> Exercise set
1. According to the Spotify discussion, what must artists reach each month to get paid at all?
2. In the Spotify discussion, reproduce verbatim the portion running from "The actual labor" to "at this point.".

====== Supplied passage ======

But spotify is easy and fast, and some people think they listen to way more music than they do. I wonder how many people are paying spotify $10/month to listen to the same 4 albums for years.
So you mean it's convenient. That's a valid reason. Evil shit aside, that's literally why music streaming exploded the way it did.
Unfortunately, the evil shit is pushing me away. Why can't we just have a regular music streaming service that doesn't inevitably suffer from feature creep and enshittification? Why does everything have to constantly increase profits?
I think that's the nature of publicly traded for profit companies. The shareholders don't care about the product. They just want their portfolio's value to go up.
The leadership doesn't care much about the product. Not in the long term. They get paid a big salary, and the higher-ups have equity they want to go up in value. So long as they cash out before the product dies, they're golden.
The actual labor building the product might care. Some are just working for a paycheck. (I knew a guy who worked at spotify, actually. He didn't personally care much about music. He was just a database guy). But the ones who do care don't have any power.
So most of the forces that would push the company towards being long term good don't have power. The forces that want more profits, now, do.
Yeah, I know how capitalism works, unfortunately... I'm just ranting into the void at this point.
There’s something to be said for curated “auto” playlists, both for background and discovering stuff.
That being said, Pandora is waaaay better at this. So are free broadcasts/channels like Radio Paradise.
I don't trust spotify not to fill those playlists with AI slop, now. I also personally prefer to go deeper on a band, rather than thoughtlessly drift through a bunch of stuff I'll never hear again.
I do like bandcamp's "people who bought this also bought this" recommendations, though.
Spotify’s payment model also adds a ton of bias to their suggestions. Artists need to hit a threshold number of listens a month to get paid at all, so Spotify ends up just suggesting music from artists they are already paying, rather than letting other folks hit that threshold. It’s also why the “shuffle” feature never actually shuffles a whole playlist before starting to repeat songs. If you really pay attention the songs that get repeated by the shuffle algorithm are the ones from bigger artists to try and keep smaller groups from getting paid at all.
My wife is one of those people and I beg her over and over to just let me host her music.

====== Material provided ======

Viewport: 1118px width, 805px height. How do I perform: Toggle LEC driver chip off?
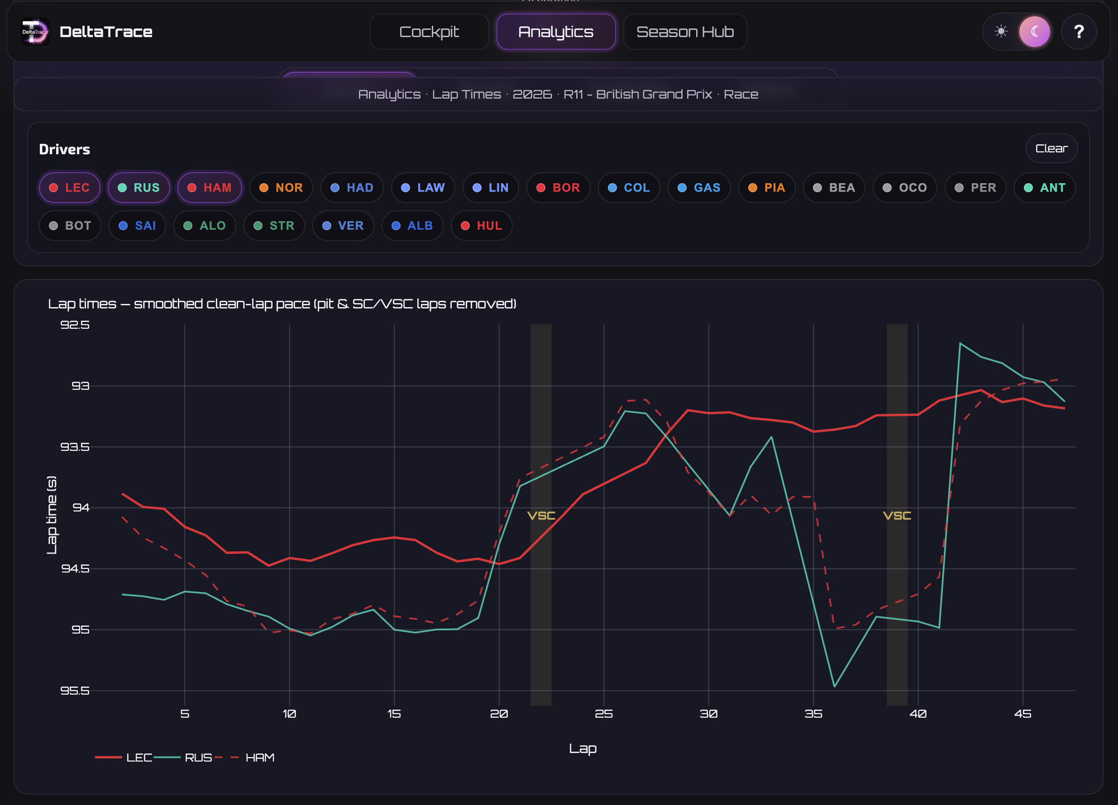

======

> Solved tasks
1. A threshold number of listens a month.

2.
The actual labor building the product might care. Some are just working for a paycheck. (I knew a guy who worked at spotify, actually. He didn't personally care much about music. He was just a database guy). But the ones who do care don't have any power.
So most of the forces that would push the company towards being long term good don't have power. The forces that want more profits, now, do.
Yeah, I know how capitalism works, unfortunately... I'm just ranting into the void at this point.